Synopses & Reviews
Last time it was stolen weed and knockoff designer shampoo. This time it is the seemingly trivial occurrence of a few pilfered honeybee colonies that propel former hippie and merry prankster Harry Stein into the multitrillion-dollar world of the honeybee industry. In the presence of six trillion bees to pollinate millions of acres of almond trees, Stein, who is deathly allergic to bee stings, discovers the natural catastrophe of colony collapse, and a corrupt grab by organized AGROBIZ for all of the available water in Southern California.

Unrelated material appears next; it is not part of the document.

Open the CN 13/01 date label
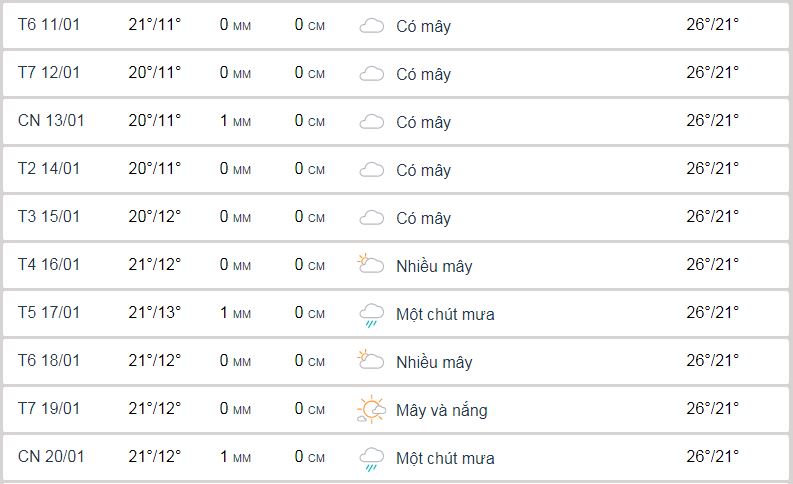793x484 pixels. point(51,120)
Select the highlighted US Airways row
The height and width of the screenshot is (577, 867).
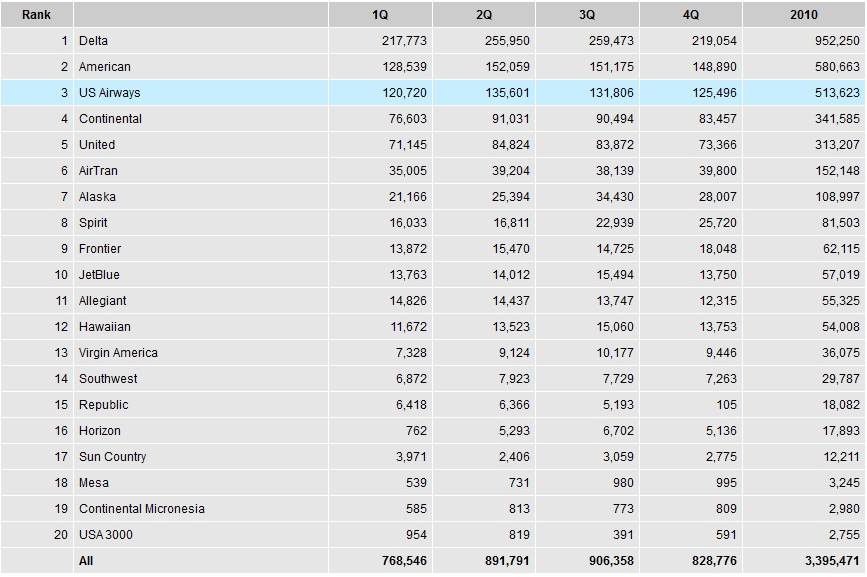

In his absence, Harry's daughter Angie and his woman friend Lila's very attractive seventeen-year-old stepson find an elephant tusk that has been carried in to Lila's pool on an underground seepage from the nearby La Brea Tar Pits. When the rest of the skeleton emerges, it turns out not to be the prehistoric mammoth they'd hoped it would be, but a human being who just might have been murdered in the 1920s. The perpetrator of the eighty-year-old murder is still alive and the most powerful man in Los Angeles and will do anything necessary to keep the secret hidden.
Synopsis
A pilfered colony of honeybees and an elephant tusk that seeps up through an underground channel of tar propel Stein into his next series of escapades. He is catapulted out of the cushy comfort of his friend and now love's Beverly Hills home to investigate the most trivial of events, the theft of some honeybee hives. As in all of Stein's adventures, this little cottage industry is revealed to be a gigantic global economic force--a force that influences the billion-dollar almond pollination season in California as well as the honey that finances Al Quaeda.